Action item: The pictures in the listing below are to be skipped, while the lines between the line holding "Given: Expand the" and the line holding "Image resolution: width=750", inclusive, are to be output exactly.

Task material:
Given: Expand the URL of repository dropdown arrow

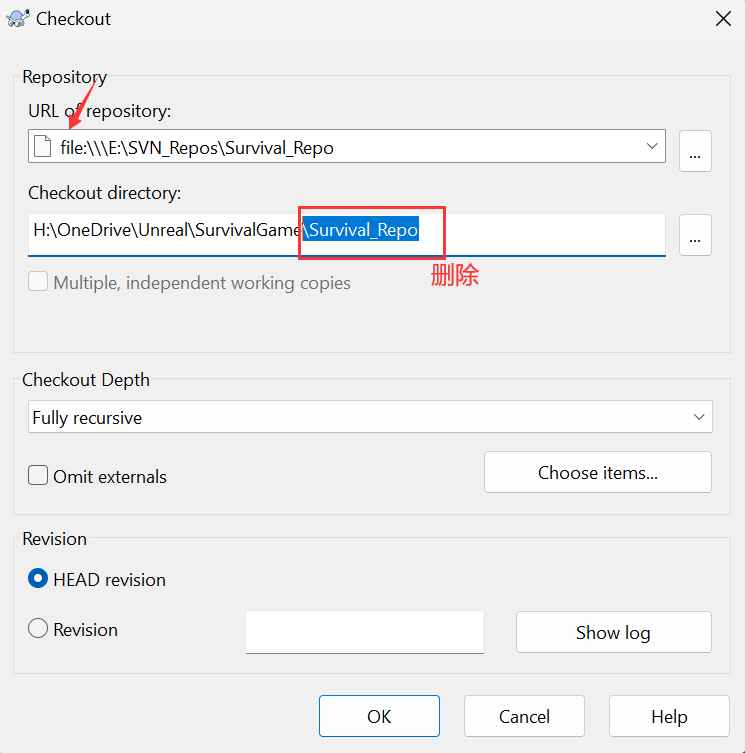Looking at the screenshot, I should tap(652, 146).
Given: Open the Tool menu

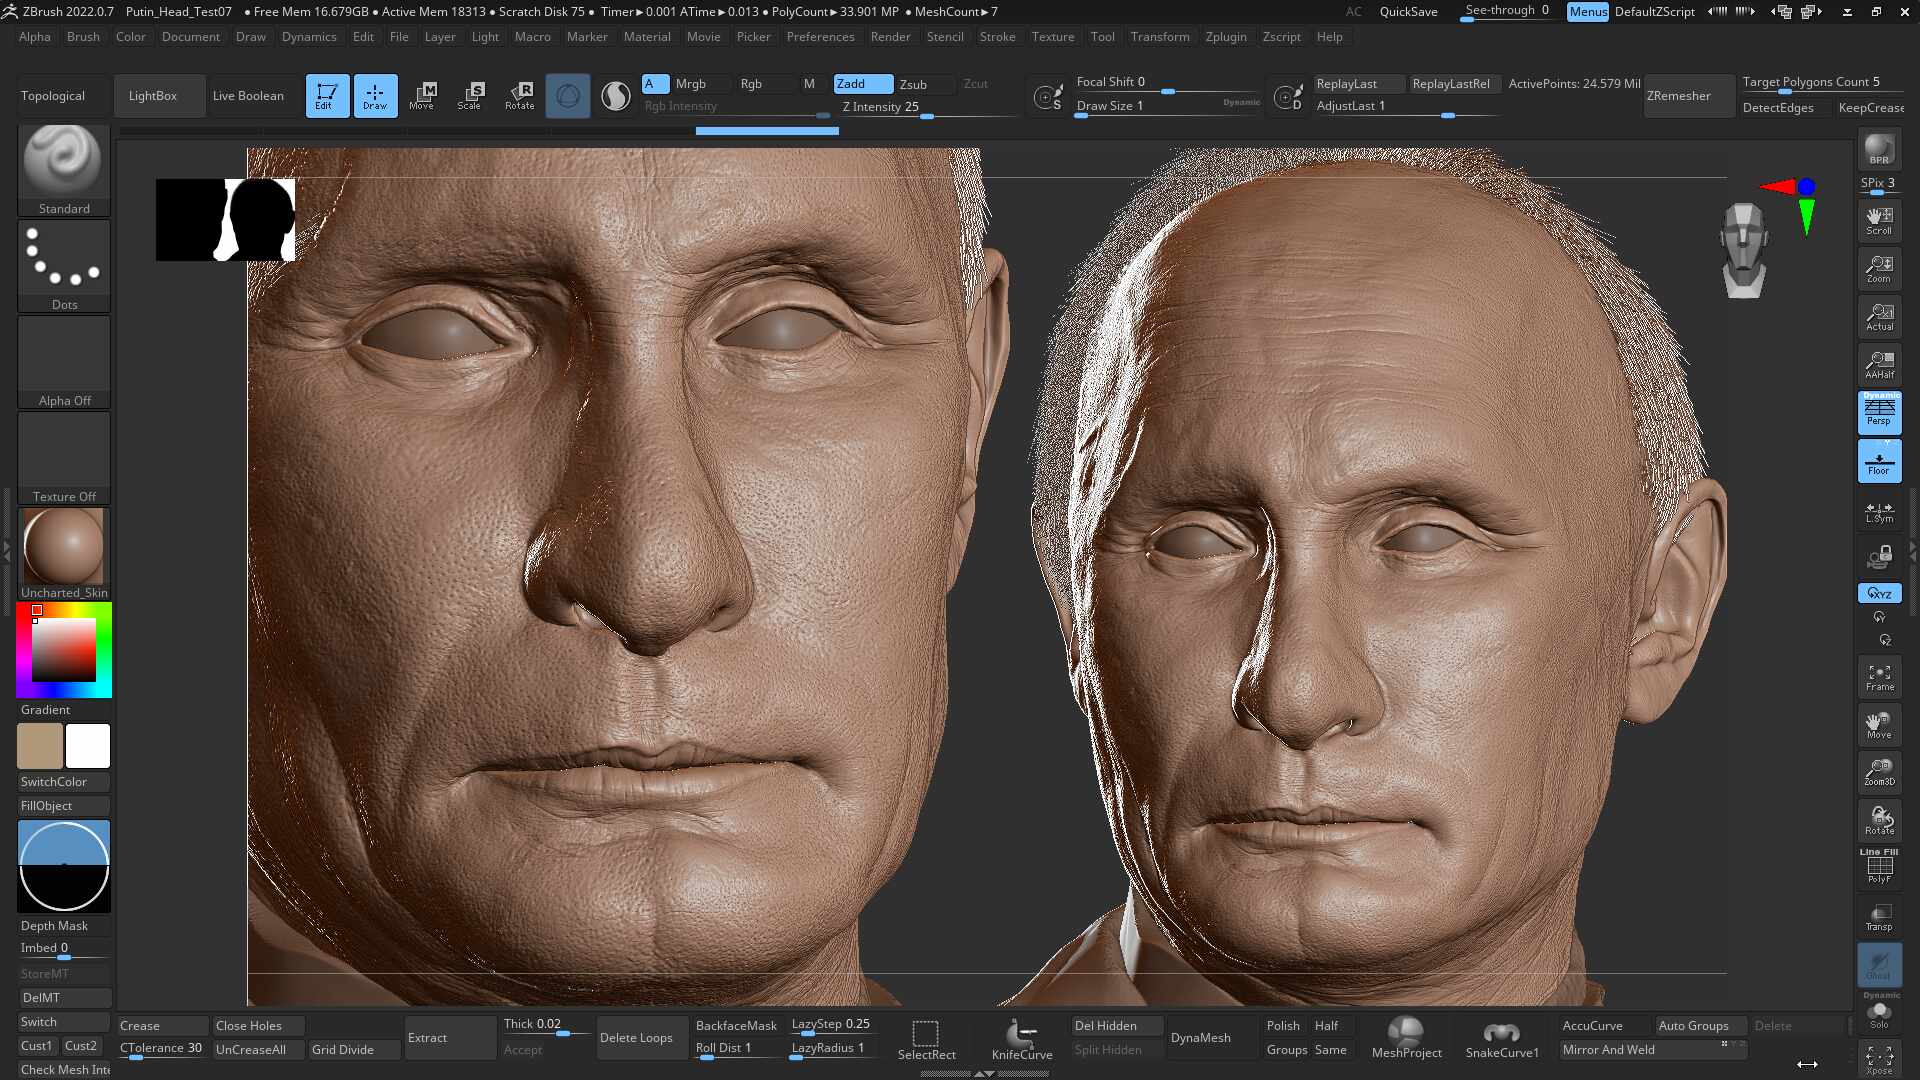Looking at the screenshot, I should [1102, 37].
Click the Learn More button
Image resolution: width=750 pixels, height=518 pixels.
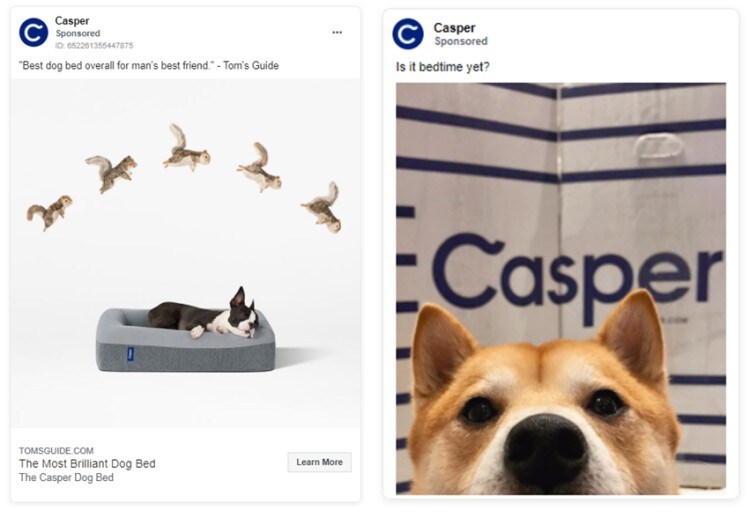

...

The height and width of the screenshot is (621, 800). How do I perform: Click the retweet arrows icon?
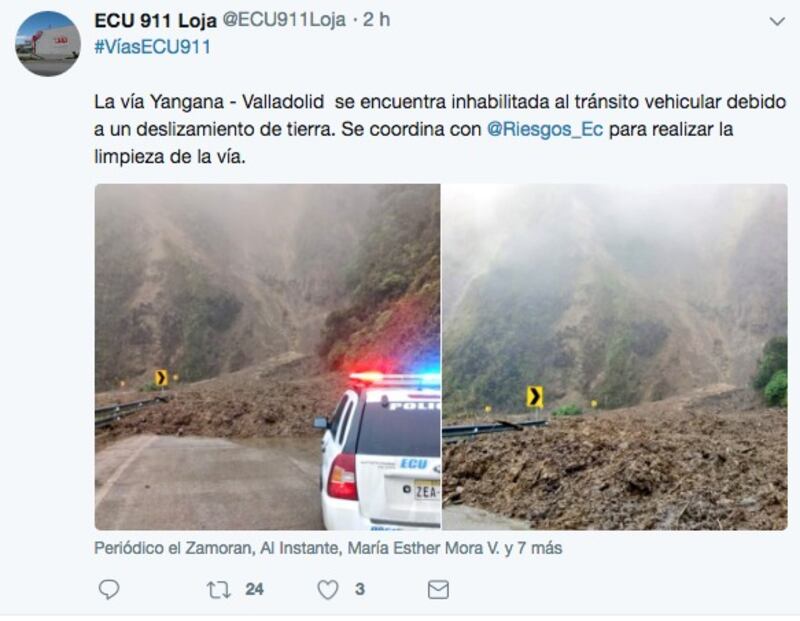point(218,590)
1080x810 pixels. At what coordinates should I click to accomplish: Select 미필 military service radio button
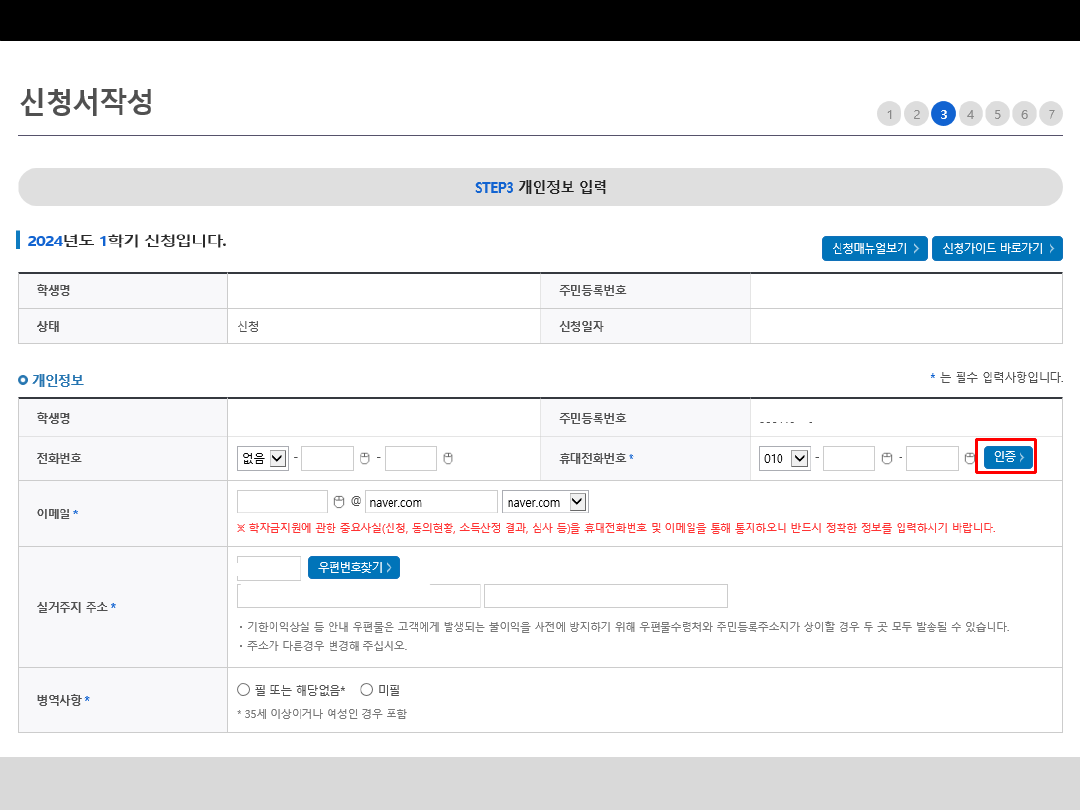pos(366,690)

Result:
Given: Expand the URL of repository dropdown arrow

Looking at the screenshot, I should tap(652, 146).
Given: Open the Tool menu

Looking at the screenshot, I should [1102, 37].
Click the Learn More button
Image resolution: width=750 pixels, height=518 pixels.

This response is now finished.